----- STUDY MATERIAL -----

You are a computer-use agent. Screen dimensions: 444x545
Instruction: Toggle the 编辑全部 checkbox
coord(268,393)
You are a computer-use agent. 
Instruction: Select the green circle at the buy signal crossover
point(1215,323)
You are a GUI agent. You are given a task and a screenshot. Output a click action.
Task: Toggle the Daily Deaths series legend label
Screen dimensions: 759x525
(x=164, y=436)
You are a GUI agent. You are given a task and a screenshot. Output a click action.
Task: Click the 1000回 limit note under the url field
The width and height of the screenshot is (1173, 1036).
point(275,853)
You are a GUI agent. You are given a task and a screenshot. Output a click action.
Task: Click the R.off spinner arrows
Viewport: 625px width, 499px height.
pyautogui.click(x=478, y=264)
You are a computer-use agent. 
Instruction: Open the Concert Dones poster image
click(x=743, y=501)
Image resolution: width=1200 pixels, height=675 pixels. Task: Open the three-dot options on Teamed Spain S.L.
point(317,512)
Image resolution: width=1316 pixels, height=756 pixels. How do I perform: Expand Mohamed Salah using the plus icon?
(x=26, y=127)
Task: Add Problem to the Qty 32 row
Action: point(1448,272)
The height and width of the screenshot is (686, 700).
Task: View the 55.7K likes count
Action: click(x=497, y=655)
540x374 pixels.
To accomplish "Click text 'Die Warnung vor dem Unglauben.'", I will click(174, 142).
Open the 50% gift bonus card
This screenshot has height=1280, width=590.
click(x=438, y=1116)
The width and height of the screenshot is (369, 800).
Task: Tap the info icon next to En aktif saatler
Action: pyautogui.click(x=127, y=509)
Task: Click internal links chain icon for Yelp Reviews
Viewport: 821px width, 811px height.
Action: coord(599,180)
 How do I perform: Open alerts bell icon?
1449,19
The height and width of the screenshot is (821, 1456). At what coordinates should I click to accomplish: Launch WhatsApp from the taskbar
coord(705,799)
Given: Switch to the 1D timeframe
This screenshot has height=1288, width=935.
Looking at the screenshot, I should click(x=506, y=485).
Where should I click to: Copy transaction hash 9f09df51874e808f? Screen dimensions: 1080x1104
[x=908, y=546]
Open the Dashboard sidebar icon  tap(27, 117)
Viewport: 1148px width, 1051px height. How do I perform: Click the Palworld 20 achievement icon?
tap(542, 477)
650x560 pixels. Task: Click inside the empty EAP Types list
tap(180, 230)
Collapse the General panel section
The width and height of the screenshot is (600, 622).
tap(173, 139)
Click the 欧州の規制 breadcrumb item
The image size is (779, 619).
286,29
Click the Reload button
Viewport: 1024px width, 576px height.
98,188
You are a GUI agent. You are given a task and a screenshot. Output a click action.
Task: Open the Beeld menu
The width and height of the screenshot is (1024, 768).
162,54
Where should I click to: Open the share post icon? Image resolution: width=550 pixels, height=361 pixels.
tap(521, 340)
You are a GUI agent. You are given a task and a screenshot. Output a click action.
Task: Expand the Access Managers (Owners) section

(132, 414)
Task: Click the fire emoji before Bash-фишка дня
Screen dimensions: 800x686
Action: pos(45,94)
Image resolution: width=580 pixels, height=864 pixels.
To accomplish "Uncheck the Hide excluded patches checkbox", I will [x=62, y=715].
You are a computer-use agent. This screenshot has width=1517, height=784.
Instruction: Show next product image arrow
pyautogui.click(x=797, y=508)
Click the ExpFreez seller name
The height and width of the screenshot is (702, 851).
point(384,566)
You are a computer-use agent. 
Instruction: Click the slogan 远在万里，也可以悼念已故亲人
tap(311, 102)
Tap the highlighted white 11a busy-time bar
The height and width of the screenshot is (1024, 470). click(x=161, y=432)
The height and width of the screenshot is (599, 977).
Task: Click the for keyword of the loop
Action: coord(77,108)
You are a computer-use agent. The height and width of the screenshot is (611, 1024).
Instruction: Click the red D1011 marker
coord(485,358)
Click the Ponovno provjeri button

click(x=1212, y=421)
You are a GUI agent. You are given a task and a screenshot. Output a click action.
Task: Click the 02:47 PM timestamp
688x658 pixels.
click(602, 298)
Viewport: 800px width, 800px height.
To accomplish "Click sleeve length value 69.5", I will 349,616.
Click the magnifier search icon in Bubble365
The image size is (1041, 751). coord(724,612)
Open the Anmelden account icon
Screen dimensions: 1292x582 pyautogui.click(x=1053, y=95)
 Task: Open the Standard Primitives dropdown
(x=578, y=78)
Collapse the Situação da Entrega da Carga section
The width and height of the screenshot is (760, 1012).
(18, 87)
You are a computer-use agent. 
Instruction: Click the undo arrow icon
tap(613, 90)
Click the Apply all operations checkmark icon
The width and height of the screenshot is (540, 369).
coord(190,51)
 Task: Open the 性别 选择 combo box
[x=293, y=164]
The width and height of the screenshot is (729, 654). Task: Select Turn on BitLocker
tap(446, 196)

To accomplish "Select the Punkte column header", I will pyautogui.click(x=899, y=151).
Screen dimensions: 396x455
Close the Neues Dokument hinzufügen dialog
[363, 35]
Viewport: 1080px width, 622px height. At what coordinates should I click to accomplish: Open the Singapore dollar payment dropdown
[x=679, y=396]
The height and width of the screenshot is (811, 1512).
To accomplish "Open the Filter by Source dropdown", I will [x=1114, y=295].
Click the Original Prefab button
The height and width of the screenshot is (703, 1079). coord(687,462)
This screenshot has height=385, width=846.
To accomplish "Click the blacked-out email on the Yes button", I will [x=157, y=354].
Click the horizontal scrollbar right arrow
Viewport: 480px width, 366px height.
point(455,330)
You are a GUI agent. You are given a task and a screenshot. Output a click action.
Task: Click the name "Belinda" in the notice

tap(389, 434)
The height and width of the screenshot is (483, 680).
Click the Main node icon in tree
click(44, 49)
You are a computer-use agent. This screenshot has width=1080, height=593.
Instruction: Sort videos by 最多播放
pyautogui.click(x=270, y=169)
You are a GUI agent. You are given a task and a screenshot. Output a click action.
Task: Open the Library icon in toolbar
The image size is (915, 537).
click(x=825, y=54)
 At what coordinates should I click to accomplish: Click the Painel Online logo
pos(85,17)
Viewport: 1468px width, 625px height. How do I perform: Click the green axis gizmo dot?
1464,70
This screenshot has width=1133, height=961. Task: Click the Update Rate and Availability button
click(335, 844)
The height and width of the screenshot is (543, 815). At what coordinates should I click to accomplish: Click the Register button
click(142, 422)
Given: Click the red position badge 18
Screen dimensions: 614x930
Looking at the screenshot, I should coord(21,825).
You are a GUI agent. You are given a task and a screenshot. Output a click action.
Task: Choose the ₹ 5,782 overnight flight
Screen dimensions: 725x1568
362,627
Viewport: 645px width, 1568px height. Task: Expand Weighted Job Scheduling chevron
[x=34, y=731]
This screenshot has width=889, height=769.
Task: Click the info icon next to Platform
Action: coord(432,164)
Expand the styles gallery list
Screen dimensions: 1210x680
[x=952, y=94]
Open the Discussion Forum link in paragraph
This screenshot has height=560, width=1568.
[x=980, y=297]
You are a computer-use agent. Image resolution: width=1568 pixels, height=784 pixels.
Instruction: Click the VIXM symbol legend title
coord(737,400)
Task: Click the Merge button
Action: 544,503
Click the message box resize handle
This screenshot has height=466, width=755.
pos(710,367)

-----

● **TASK OBJECTIVE**: Without changing a word, write out each entry again.

● **RESULT BELOW**:
You are a computer-use agent. Screen dimensions: 444x545
Instruction: Toggle the 编辑全部 checkbox
coord(268,393)
You are a computer-use agent. 
Instruction: Select the green circle at the buy signal crossover
point(1215,323)
You are a GUI agent. You are given a task and a screenshot. Output a click action.
Task: Toggle the Daily Deaths series legend label
Screen dimensions: 759x525
(x=164, y=436)
You are a GUI agent. You are given a task and a screenshot. Output a click action.
Task: Click the 1000回 limit note under the url field
The width and height of the screenshot is (1173, 1036).
point(275,853)
You are a GUI agent. You are given a task and a screenshot. Output a click action.
Task: Click the R.off spinner arrows
Viewport: 625px width, 499px height.
pyautogui.click(x=478, y=264)
You are a computer-use agent. 
Instruction: Open the Concert Dones poster image
click(x=743, y=501)
Image resolution: width=1200 pixels, height=675 pixels. Task: Open the three-dot options on Teamed Spain S.L.
point(317,512)
Image resolution: width=1316 pixels, height=756 pixels. How do I perform: Expand Mohamed Salah using the plus icon?
(x=26, y=127)
Task: Add Problem to the Qty 32 row
Action: point(1448,272)
The height and width of the screenshot is (686, 700).
Task: View the 55.7K likes count
Action: click(x=497, y=655)
540x374 pixels.
To accomplish "Click text 'Die Warnung vor dem Unglauben.'", I will click(174, 142).
Open the 50% gift bonus card
This screenshot has height=1280, width=590.
click(x=438, y=1116)
The width and height of the screenshot is (369, 800).
Task: Tap the info icon next to En aktif saatler
Action: pyautogui.click(x=127, y=509)
Task: Click internal links chain icon for Yelp Reviews
Viewport: 821px width, 811px height.
Action: coord(599,180)
 How do I perform: Open alerts bell icon?
1449,19
The height and width of the screenshot is (821, 1456). At what coordinates should I click to accomplish: Launch WhatsApp from the taskbar
coord(705,799)
Given: Switch to the 1D timeframe
This screenshot has height=1288, width=935.
Looking at the screenshot, I should click(x=506, y=485).
Where should I click to: Copy transaction hash 9f09df51874e808f? Screen dimensions: 1080x1104
[x=908, y=546]
Open the Dashboard sidebar icon  tap(27, 117)
Viewport: 1148px width, 1051px height. How do I perform: Click the Palworld 20 achievement icon?
tap(542, 477)
650x560 pixels. Task: Click inside the empty EAP Types list
tap(180, 230)
Collapse the General panel section
The width and height of the screenshot is (600, 622).
tap(173, 139)
Click the 欧州の規制 breadcrumb item
The image size is (779, 619).
286,29
Click the Reload button
Viewport: 1024px width, 576px height.
98,188
You are a GUI agent. You are given a task and a screenshot. Output a click action.
Task: Open the Beeld menu
The width and height of the screenshot is (1024, 768).
162,54
Where should I click to: Open the share post icon? Image resolution: width=550 pixels, height=361 pixels.
tap(521, 340)
You are a GUI agent. You are given a task and a screenshot. Output a click action.
Task: Expand the Access Managers (Owners) section

(132, 414)
Task: Click the fire emoji before Bash-фишка дня
Screen dimensions: 800x686
Action: pos(45,94)
Image resolution: width=580 pixels, height=864 pixels.
To accomplish "Uncheck the Hide excluded patches checkbox", I will [x=62, y=715].
You are a computer-use agent. This screenshot has width=1517, height=784.
Instruction: Show next product image arrow
pyautogui.click(x=797, y=508)
Click the ExpFreez seller name
The height and width of the screenshot is (702, 851).
point(384,566)
You are a computer-use agent. 
Instruction: Click the slogan 远在万里，也可以悼念已故亲人
tap(311, 102)
Tap the highlighted white 11a busy-time bar
The height and width of the screenshot is (1024, 470). click(x=161, y=432)
The height and width of the screenshot is (599, 977).
Task: Click the for keyword of the loop
Action: coord(77,108)
You are a computer-use agent. The height and width of the screenshot is (611, 1024).
Instruction: Click the red D1011 marker
coord(485,358)
Click the Ponovno provjeri button

click(x=1212, y=421)
You are a GUI agent. You are given a task and a screenshot. Output a click action.
Task: Click the 02:47 PM timestamp
688x658 pixels.
click(602, 298)
Viewport: 800px width, 800px height.
To accomplish "Click sleeve length value 69.5", I will 349,616.
Click the magnifier search icon in Bubble365
The image size is (1041, 751). coord(724,612)
Open the Anmelden account icon
Screen dimensions: 1292x582 pyautogui.click(x=1053, y=95)
 Task: Open the Standard Primitives dropdown
(x=578, y=78)
Collapse the Situação da Entrega da Carga section
The width and height of the screenshot is (760, 1012).
(18, 87)
You are a computer-use agent. 
Instruction: Click the undo arrow icon
tap(613, 90)
Click the Apply all operations checkmark icon
The width and height of the screenshot is (540, 369).
coord(190,51)
 Task: Open the 性别 选择 combo box
[x=293, y=164]
The width and height of the screenshot is (729, 654). Task: Select Turn on BitLocker
tap(446, 196)

To accomplish "Select the Punkte column header", I will pyautogui.click(x=899, y=151).
Screen dimensions: 396x455
Close the Neues Dokument hinzufügen dialog
[363, 35]
Viewport: 1080px width, 622px height. At what coordinates should I click to accomplish: Open the Singapore dollar payment dropdown
[x=679, y=396]
The height and width of the screenshot is (811, 1512).
To accomplish "Open the Filter by Source dropdown", I will [x=1114, y=295].
Click the Original Prefab button
The height and width of the screenshot is (703, 1079). coord(687,462)
This screenshot has height=385, width=846.
To accomplish "Click the blacked-out email on the Yes button", I will [x=157, y=354].
Click the horizontal scrollbar right arrow
Viewport: 480px width, 366px height.
point(455,330)
You are a GUI agent. You are given a task and a screenshot. Output a click action.
Task: Click the name "Belinda" in the notice

tap(389, 434)
The height and width of the screenshot is (483, 680).
Click the Main node icon in tree
click(44, 49)
You are a computer-use agent. This screenshot has width=1080, height=593.
Instruction: Sort videos by 最多播放
pyautogui.click(x=270, y=169)
You are a GUI agent. You are given a task and a screenshot. Output a click action.
Task: Open the Library icon in toolbar
The image size is (915, 537).
click(x=825, y=54)
 At what coordinates should I click to accomplish: Click the Painel Online logo
pos(85,17)
Viewport: 1468px width, 625px height. How do I perform: Click the green axis gizmo dot?
1464,70
This screenshot has width=1133, height=961. Task: Click the Update Rate and Availability button
click(335, 844)
The height and width of the screenshot is (543, 815). At what coordinates should I click to accomplish: Click the Register button
click(142, 422)
Given: Click the red position badge 18
Screen dimensions: 614x930
Looking at the screenshot, I should coord(21,825).
You are a GUI agent. You are given a task and a screenshot. Output a click action.
Task: Choose the ₹ 5,782 overnight flight
Screen dimensions: 725x1568
362,627
Viewport: 645px width, 1568px height. Task: Expand Weighted Job Scheduling chevron
[x=34, y=731]
This screenshot has width=889, height=769.
Task: Click the info icon next to Platform
Action: coord(432,164)
Expand the styles gallery list
Screen dimensions: 1210x680
[x=952, y=94]
Open the Discussion Forum link in paragraph
This screenshot has height=560, width=1568.
[x=980, y=297]
You are a computer-use agent. Image resolution: width=1568 pixels, height=784 pixels.
Instruction: Click the VIXM symbol legend title
coord(737,400)
Task: Click the Merge button
Action: 544,503
Click the message box resize handle
This screenshot has height=466, width=755.
pos(710,367)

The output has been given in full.